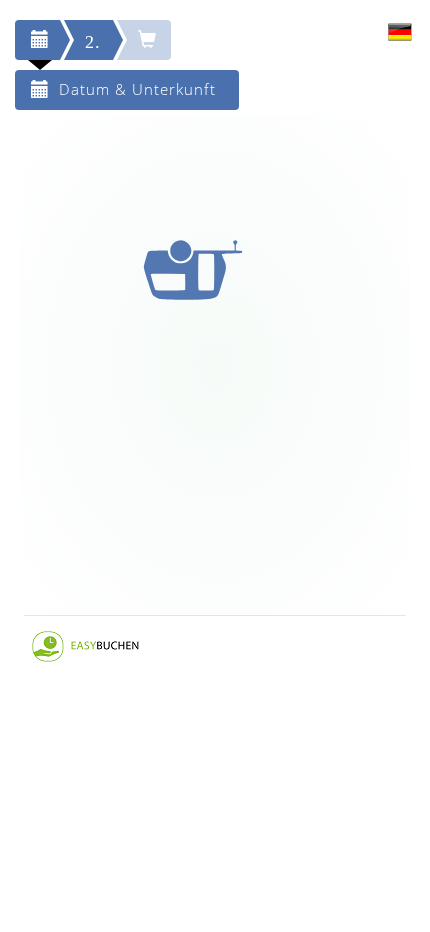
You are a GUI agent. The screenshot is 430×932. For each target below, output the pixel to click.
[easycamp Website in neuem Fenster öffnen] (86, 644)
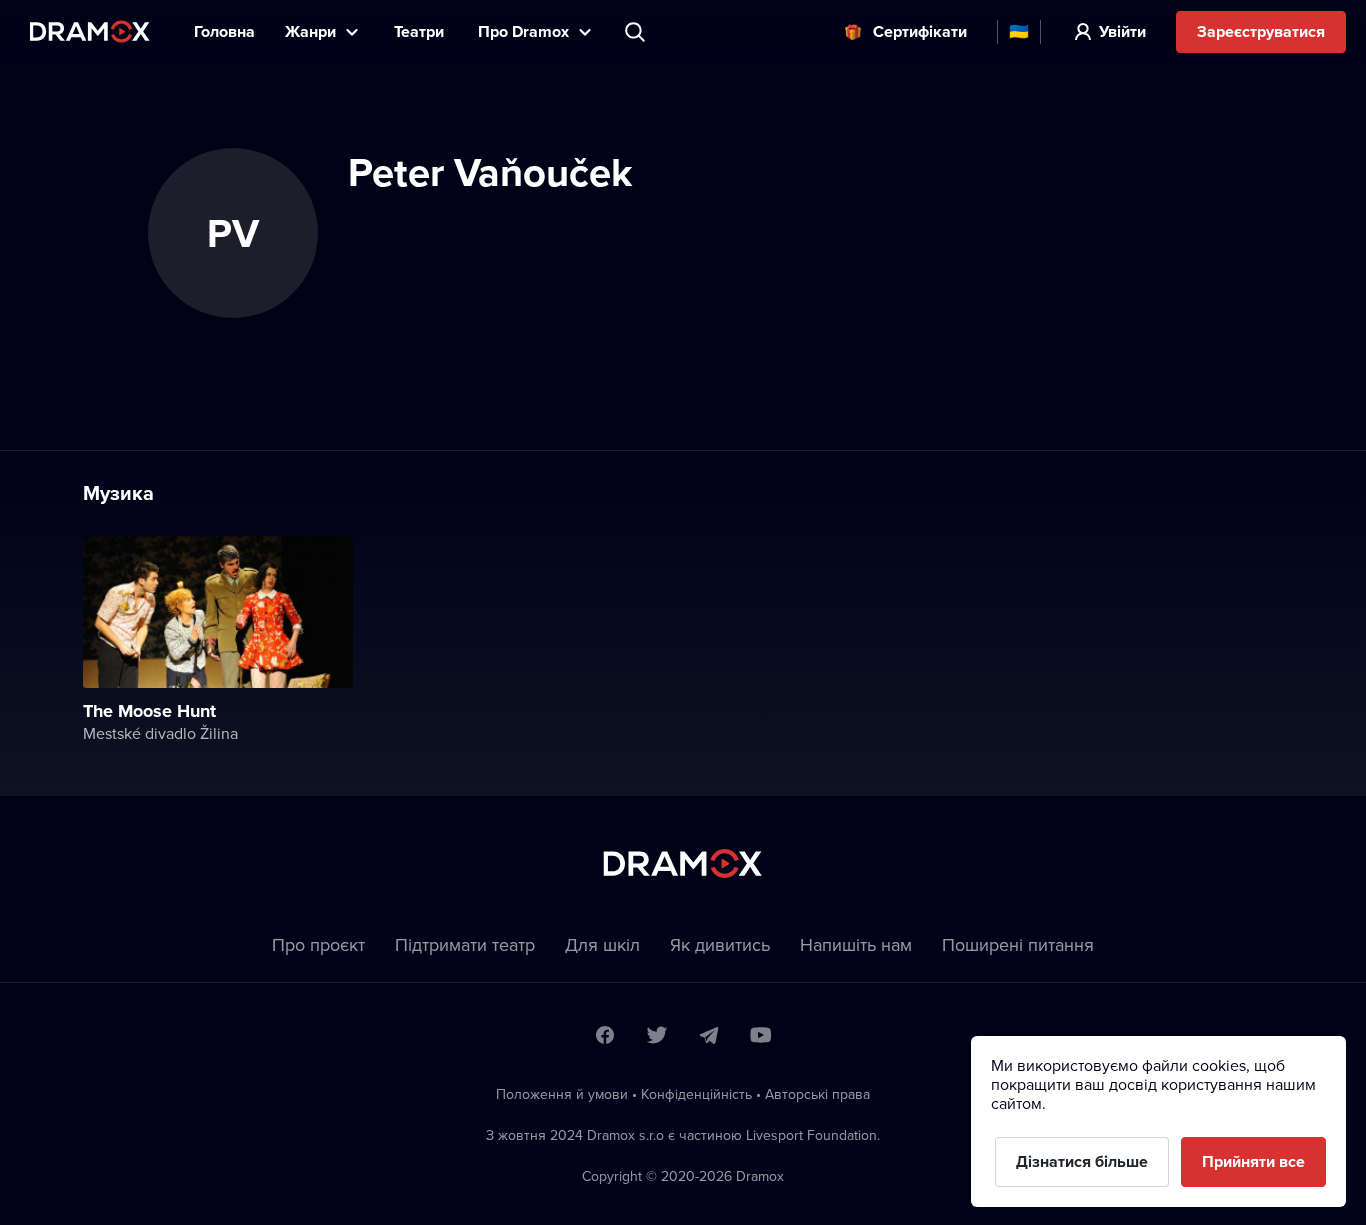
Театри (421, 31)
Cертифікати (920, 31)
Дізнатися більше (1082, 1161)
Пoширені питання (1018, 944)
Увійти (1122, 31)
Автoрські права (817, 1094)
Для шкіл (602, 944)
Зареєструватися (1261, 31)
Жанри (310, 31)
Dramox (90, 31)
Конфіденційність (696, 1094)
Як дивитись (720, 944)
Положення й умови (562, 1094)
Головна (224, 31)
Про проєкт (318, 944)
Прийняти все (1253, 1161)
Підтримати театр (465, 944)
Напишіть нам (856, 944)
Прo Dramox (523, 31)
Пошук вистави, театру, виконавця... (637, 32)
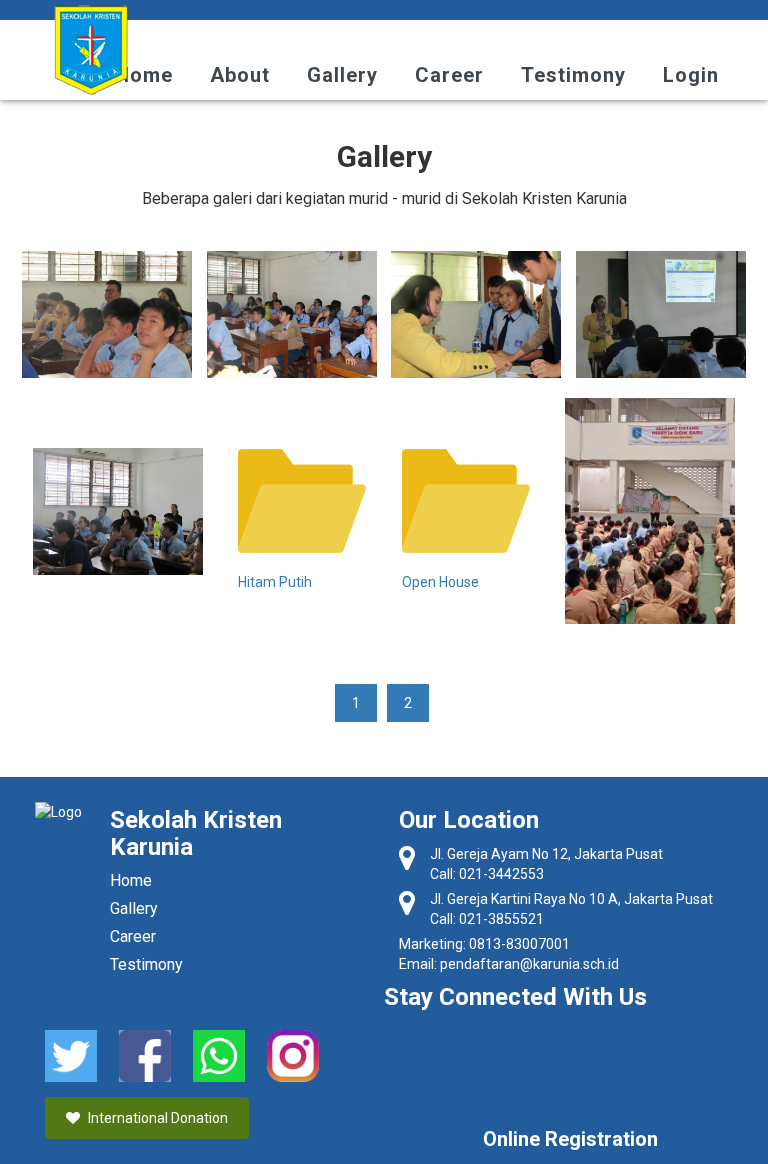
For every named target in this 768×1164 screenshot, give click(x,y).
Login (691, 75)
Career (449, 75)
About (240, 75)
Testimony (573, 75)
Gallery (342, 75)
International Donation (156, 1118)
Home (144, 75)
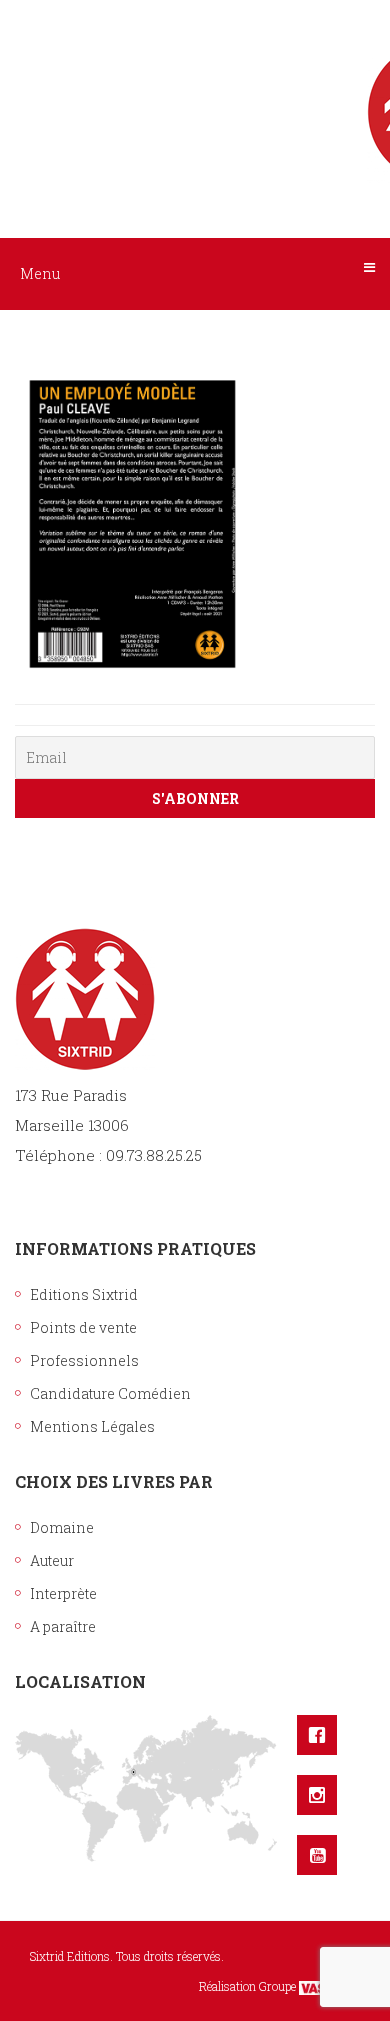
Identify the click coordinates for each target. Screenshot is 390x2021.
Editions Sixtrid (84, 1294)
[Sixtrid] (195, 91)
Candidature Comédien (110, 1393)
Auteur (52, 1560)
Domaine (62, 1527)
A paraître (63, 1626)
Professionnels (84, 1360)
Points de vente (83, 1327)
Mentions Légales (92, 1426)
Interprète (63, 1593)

+ + +

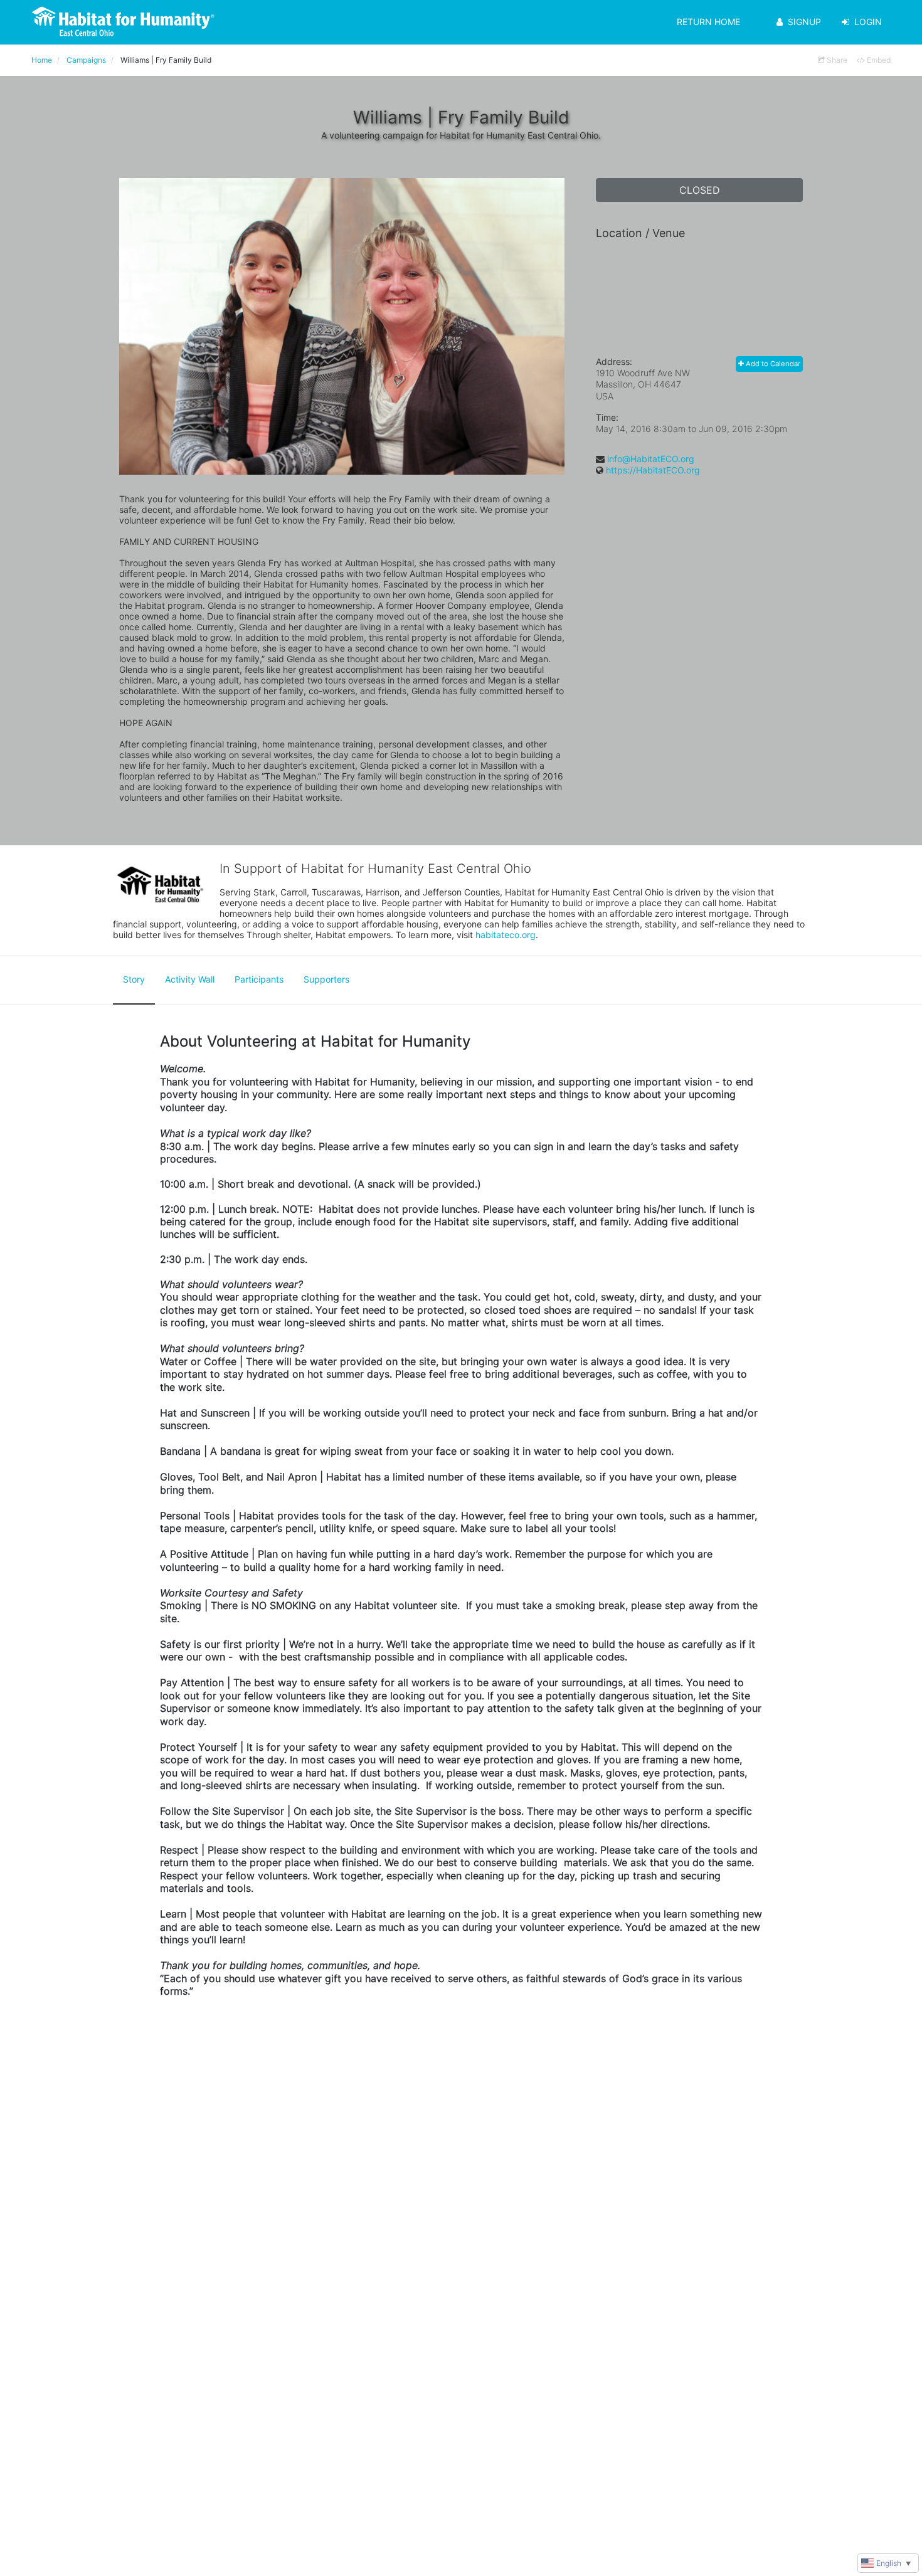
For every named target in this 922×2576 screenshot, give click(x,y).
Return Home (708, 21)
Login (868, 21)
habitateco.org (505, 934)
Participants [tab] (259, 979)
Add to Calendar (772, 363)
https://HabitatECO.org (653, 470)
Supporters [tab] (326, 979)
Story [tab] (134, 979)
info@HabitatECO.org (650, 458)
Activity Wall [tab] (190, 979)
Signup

+ + +

* _Exercise goal_
Nothing but the lines above from the one that has "Для шкіл (602, 944)" down to the one that has "Interprète (63, 1593)" belongs in the answer, copied exactly, without pictures.

* _Written response_
Для шкіл (602, 944)
Зареєструватися (1261, 31)
Жанри (310, 31)
Dramox (90, 31)
Конфіденційність (696, 1094)
Як дивитись (720, 944)
Положення й умови (562, 1094)
Головна (224, 31)
Про проєкт (318, 944)
Прийняти все (1253, 1161)
Підтримати театр (465, 944)
Напишіть нам (856, 944)
Прo Dramox (523, 31)
Пошук вистави, театру, виконавця... (637, 32)
For every named target in this 768×1164 screenshot, give click(x,y).
Login (691, 75)
Career (449, 75)
About (240, 75)
Testimony (573, 75)
Gallery (342, 75)
International Donation (156, 1118)
Home (144, 75)
Identify the click coordinates for each target. Screenshot is 390x2021.
Editions Sixtrid (84, 1294)
[Sixtrid] (195, 91)
Candidature Comédien (110, 1393)
Auteur (52, 1560)
Domaine (62, 1527)
A paraître (63, 1626)
Professionnels (84, 1360)
Points de vente (83, 1327)
Mentions Légales (92, 1426)
Interprète (63, 1593)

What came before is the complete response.